Going to Trial Requires Preparation from Day One

while I was in the Circuit Court for Montgomery County I stopped to watch a simple car accident case. the plaintiff was heading southbound on a road. the defendant was heading northbound andbegan to make a left turn which resulted in an accident. The plaintiff went to the emergency room complaining of headaches, neck ache and low back pain. he stated that he smacked his head into the steering wheel and bruised his head.Thereafter he went to his treating physician two times for follow-up care.

I watched the testimony of the plaintiff's treating physician as well as the testimony of the plaintiff. The direct testimony of the plaintiffs Dr. and the direct testimony of the plaintiff himself went smoothly enough.

It became rough for both the doctor and the plaintiff during cross examination by the defense attorney. The defense attorney clearly had memorized the deposition testimony of the plaintiff and had memorized the medical reports of the plaintiff's doctor.
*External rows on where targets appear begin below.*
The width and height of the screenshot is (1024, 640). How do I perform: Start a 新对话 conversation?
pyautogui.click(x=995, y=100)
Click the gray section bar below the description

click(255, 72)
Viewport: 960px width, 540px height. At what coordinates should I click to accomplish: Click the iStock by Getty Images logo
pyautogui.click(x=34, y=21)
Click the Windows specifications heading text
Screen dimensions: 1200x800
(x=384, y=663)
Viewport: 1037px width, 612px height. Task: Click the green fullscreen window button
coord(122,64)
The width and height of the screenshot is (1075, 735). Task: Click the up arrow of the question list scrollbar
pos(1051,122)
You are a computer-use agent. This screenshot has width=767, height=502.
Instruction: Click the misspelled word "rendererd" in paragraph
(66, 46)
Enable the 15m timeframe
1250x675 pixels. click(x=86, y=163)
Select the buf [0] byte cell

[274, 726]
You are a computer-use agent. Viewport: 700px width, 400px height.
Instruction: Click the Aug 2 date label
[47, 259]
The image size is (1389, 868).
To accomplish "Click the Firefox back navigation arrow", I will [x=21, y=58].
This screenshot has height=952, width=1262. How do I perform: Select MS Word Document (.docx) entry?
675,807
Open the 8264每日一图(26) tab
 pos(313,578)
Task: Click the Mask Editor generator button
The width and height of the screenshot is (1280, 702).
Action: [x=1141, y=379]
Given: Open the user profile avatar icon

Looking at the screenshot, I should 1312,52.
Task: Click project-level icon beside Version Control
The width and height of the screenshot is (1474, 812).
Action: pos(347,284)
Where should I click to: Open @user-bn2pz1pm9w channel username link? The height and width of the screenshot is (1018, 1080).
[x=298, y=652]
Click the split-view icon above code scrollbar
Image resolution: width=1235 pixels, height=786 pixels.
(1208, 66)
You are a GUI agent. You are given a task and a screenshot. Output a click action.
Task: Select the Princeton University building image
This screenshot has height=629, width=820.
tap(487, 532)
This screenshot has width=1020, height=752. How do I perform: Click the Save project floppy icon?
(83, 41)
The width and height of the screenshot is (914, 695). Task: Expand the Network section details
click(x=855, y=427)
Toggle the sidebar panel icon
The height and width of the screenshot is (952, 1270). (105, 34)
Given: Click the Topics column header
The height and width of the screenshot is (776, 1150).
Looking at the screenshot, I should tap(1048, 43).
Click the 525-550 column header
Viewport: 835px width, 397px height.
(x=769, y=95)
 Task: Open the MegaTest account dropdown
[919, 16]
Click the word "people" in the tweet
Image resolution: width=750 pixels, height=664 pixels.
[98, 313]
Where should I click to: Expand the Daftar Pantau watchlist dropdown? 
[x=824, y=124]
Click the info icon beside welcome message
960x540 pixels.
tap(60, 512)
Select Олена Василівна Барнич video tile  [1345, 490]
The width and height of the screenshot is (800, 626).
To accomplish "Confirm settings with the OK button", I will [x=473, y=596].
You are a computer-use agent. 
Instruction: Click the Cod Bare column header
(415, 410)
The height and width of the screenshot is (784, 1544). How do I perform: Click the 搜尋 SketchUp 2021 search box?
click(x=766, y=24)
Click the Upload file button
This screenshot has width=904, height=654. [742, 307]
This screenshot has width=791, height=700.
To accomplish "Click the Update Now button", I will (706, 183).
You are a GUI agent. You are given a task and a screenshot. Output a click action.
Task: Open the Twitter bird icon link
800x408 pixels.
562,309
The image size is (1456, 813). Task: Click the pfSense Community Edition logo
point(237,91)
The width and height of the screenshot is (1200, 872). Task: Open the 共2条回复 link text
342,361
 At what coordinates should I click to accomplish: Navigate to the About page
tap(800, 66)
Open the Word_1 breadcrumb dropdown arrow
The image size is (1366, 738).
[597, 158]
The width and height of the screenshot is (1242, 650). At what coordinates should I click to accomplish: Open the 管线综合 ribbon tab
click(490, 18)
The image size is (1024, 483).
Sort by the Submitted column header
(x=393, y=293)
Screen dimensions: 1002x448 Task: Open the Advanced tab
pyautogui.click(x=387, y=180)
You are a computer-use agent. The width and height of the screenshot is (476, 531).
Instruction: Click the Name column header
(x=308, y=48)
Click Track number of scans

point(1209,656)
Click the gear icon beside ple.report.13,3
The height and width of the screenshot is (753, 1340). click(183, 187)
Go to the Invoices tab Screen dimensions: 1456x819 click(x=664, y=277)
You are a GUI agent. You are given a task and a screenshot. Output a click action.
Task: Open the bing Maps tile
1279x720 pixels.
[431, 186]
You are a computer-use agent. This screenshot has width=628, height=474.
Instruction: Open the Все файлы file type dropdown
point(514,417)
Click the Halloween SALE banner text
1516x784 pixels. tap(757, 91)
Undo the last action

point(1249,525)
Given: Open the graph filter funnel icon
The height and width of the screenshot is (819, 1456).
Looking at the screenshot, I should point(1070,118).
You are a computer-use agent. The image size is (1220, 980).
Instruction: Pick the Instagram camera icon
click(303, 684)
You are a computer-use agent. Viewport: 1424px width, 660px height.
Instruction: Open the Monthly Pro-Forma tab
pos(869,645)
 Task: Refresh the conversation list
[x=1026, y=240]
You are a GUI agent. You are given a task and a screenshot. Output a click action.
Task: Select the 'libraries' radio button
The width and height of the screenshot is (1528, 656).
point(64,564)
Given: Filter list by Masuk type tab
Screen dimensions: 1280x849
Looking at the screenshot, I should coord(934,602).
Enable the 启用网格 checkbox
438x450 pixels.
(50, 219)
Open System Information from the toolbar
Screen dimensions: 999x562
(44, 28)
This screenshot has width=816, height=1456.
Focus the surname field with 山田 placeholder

Small omissions in the medical records and lapses in memory called into question the competency of the medical treatment and the credibility of the plaintiff.

The emergency room records only listed that the plaintiff had suffered from a neck injury. There was no mention that he complained of hitting his head or that his low back hurt. In fact, the emergency room doctor had noted that there was no concussion and no bruising. This contradicted what the plaintiff said on the stand.

When the plaintiff went to his doctor the records did not indicate anything about low back injury nor did it indicate anything about concussion or bruising on his head. This also contradicted what to the plaintiff said on the stand.

I believe that the plaintiff told the emergency room of his problems and told the doctor of his problems but the doctor either didn't hear what the plaintiffs said or forgot to write it down or perhaps the person that transcribes the notes forgot to put it in. The plaintiff's doctor was not prepared for cross examination on these errors. Preparation for the discrepancy in information would have at least allow the doctor to give a credible explanation to the jury why these items were missing in the medical record but did exist in the plaintiff situation.

On the witness stand the plaintiff testified that his speed prior to the accident was 30 mph. The defense attorney immediately turned to the plaintiff's deposition and proved that his prior testimony was that he was going no faster than 25 mph. The plaintiff stated that the accident caused him so much pain that he could no longer exercise and that he gained weight. He testified that just prior to the accident he was 215 pounds and then gained 45 pounds. The defense attorney grabbed the doctor's records and showed that two weeks before the accident the plaintiff was at 238 pounds and three months after the accident he was at most at 245 pounds. Again, the plaintiff should have been consistent in his testimony and should have been certain in his testimony. A review of his deposition transcript prior to trial as well as his medical records would have helped better prepare him for the trial.

These may seem like small matters but they can affect how a jury looks at the case. Is the plaintiff lying or just mistaken. If the plaintiff is mistaken about one matter, Mikey just as likely be mistaken about another matter. Is the doctor sloppy and forgetful? If so, can we put much weight on the doctor's opinion?

There are only 24 hours in a day and it is difficult to anticipate all the problems in a case but there will be problems in a case no matter how good it is. If you are going to go to trial you must prepare for it.